We’ve recently implemented SonarCloud into our DevOps pipeline. It runs successfully and publishes the results to SonarCloud all fine. The only issue that we have is that it’s taken our application build time from 5 minutes to around 40.
I’ve followed the guidelines given on a forum on here on how to diagnose these issues, the slowest part of the process I found from the logs was the Typescript/JavaScript analysis taking around 4 minutes. But I don’t want to exclude this analysis from the tests.
Our project is around 250k lines of code, is this length of time to run the analysis expected? Or should it be running a lot quicker?
Any help or suggestions on how to improve this would be very much appreciated.
A good first step is to parse out all the steps in your analysis that might be taking time. Maybe you’ve already done this, as you mentioned TS/JS analysis took 4 minutes, but that certainly doesn’t explain 40 minutes!

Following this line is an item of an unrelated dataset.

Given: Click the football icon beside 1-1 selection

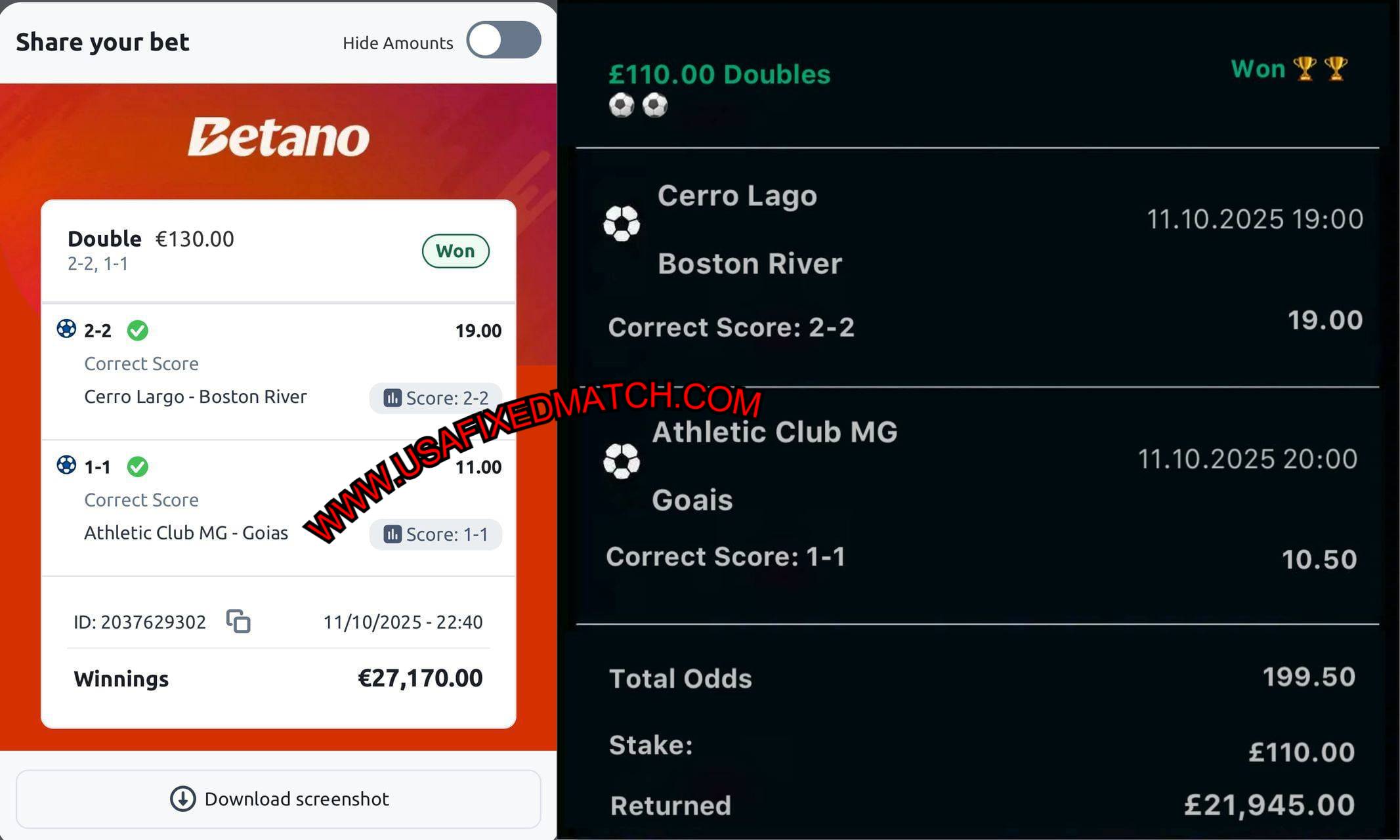Looking at the screenshot, I should point(66,465).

Would be great if you could share the results here. It won’t have any file names, just sensor names.
I was just thinking when I was getting this information that the analysis doesn’t actually take too long, it’s the build that has seen the increase in time:
Is there any metrics I can grab from the build that would be of any use?
The .NET analysis primarily occurs during the build phase. If you’re experiencing unusually long analysis times, it’s worth investigating further. We have a comprehensive guide on this topic:
Have you checked out this guide? It can help you identify which projects or rules are contributing most to the analysis duration. Is one standing out from the rest?

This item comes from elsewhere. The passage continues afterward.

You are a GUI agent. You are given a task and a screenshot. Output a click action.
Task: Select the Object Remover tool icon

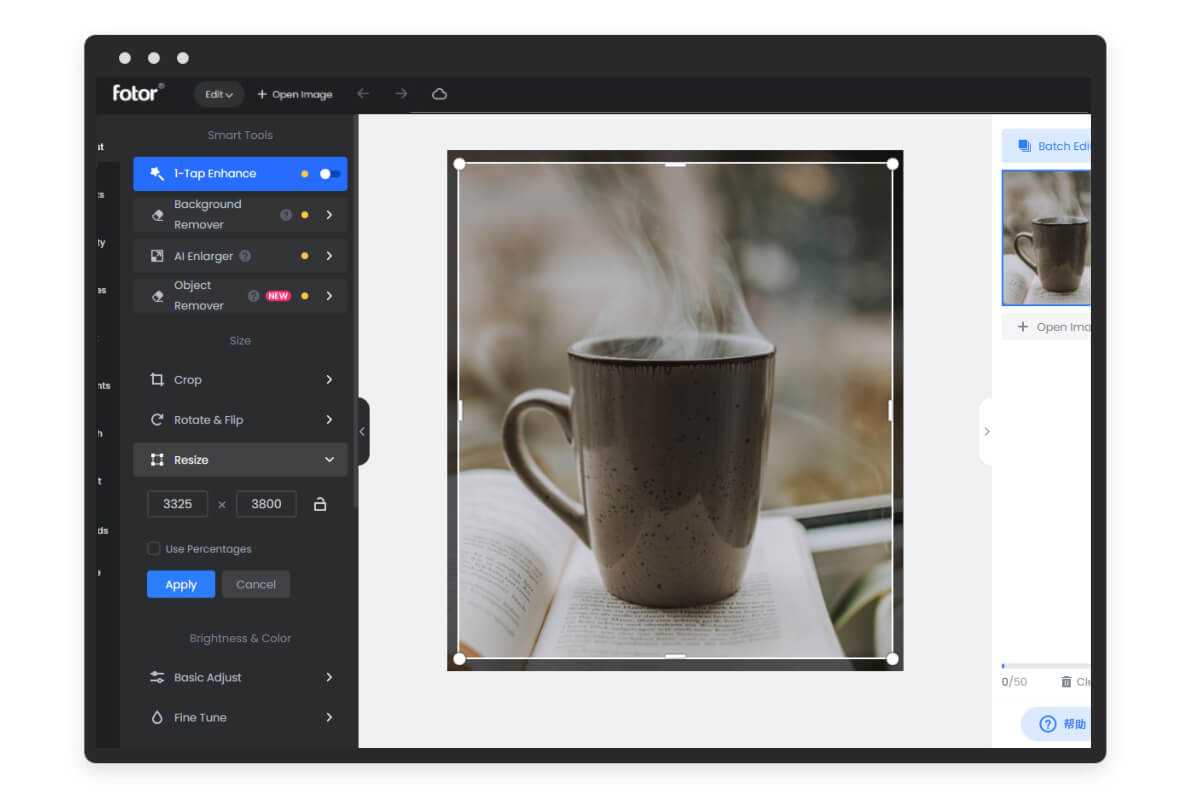(158, 295)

As a general rule, the analysis shouldn’t take longer than the build itself, so if it does, it’s a sign there might be a performance issue worth addressing.
Apologies for delayed reply, I had to change over the pipeline to a self-hosted agent as it was taking too long to run with the diagnostics turned on.
Is there any other way to get the diagnostic information out of the build, I let it run for two days after I included the -p:reportanalyzer=true -v:diag and it still didn’t complete.
2 days sounds really weird, as it should only produce more logs.
Instead of -v:diag, can you try to publish a binlog and either share the file (we can provide a private way to share it), or inspect it with MSBuild Structured LogViewer to find the analysis times?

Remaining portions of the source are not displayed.